Chichester District Council has approved the demolition of a Edwardian building despite objections from The Victorian Society.
An application to demolish Apuldram House, in Dell Quay Road, was given the nod by members of the planning committee on Wednesday (December 6).
The six-bedroom property and a former stable block which is now used as a garage, will be replaced with a six-bedroom brick and flint home and another garage.
Apuldram House sits in the Dell Quay Conservation Area.
It was built by architect Temple Moore between 1900 and 1902 and is considered to be a non-designated heritage asset.
This essentially means that it is recognised as having a degree of significance but does not meet the criteria to have the planning protection placed on heritage assets.
In a strong objection to the council, a spokesman for The Victorian Society described Temple Moore as ‘an important architect of the late Gothic Revival’ and the house itself as ‘a significant historic building’.

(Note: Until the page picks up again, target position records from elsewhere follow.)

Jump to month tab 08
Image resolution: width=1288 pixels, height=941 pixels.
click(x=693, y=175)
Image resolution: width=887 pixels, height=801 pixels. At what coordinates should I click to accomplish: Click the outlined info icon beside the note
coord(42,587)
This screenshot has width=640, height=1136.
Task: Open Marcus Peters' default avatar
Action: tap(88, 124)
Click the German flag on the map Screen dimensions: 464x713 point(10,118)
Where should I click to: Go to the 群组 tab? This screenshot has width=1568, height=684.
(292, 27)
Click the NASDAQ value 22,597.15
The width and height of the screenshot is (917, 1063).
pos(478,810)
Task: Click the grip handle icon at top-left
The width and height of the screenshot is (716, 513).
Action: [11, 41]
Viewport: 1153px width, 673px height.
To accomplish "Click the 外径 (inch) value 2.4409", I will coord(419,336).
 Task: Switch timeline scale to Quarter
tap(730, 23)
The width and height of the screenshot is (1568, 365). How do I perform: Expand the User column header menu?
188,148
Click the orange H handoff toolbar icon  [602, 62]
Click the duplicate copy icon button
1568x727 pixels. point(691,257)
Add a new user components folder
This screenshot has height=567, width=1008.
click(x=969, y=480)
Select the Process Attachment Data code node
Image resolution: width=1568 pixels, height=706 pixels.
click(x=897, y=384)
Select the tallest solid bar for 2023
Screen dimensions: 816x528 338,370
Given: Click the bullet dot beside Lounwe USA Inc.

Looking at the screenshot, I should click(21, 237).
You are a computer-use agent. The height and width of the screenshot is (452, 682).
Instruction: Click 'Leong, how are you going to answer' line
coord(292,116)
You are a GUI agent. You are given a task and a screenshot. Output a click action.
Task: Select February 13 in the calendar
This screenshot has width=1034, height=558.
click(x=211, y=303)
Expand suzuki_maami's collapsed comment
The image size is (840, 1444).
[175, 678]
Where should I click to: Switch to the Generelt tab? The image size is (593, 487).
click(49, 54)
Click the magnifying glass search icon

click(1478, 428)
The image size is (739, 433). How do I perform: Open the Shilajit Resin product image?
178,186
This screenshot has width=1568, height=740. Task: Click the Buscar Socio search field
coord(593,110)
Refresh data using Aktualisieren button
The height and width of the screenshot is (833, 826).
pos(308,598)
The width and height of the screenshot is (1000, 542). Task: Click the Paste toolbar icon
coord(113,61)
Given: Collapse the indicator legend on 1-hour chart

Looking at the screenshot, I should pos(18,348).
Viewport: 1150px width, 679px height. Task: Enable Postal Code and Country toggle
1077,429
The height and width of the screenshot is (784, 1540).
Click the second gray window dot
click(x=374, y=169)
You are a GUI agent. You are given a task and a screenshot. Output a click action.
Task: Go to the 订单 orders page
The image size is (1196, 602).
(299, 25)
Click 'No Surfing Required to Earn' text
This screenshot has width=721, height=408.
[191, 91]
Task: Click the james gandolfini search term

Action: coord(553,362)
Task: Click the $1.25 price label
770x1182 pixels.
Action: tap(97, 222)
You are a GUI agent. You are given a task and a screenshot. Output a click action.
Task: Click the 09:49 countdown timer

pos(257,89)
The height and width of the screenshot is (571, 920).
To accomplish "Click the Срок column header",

They added: “In light of the building’s clear historic and architectural interest, we would strongly urge the council to serve a Building Preservation Notice on its owner.
“This would safeguard the building from any alteration until such time as Historic England is able to consider whether it merits inclusion on the national list.”
But the house had few champions at the meeting.
Officers recommended that the application to demolish it and the garage be permitted, stating: “The significance, character and appearance of the house and former stable block as a grouping has been harmed by unfortunate and inappropriate alterations, some of which are not readily reversible.
“These, along with its assertive appearance in the Area of Outstanding Natural Beauty, and within views from the Fishbourne Channel are considered to be detrimental to the character of the conservation area and
have reduced the quality of the building in terms of its visual contribution as an non-designated heritage asset.”
A statement from leader Adrian Moss said the design of the new house would be ‘much more in keeping with the harbour and would be less intrusive in the landscape’.
Pointing to the applicant’s desire to reduce the carbon footprint on their land, he added: “On balance, the cost of decarbonising this house would not be viable and a new development that will considerably reduce the visibility of the property and enable a highly environmental design with a reduced carbon footprint property to be developed is important.”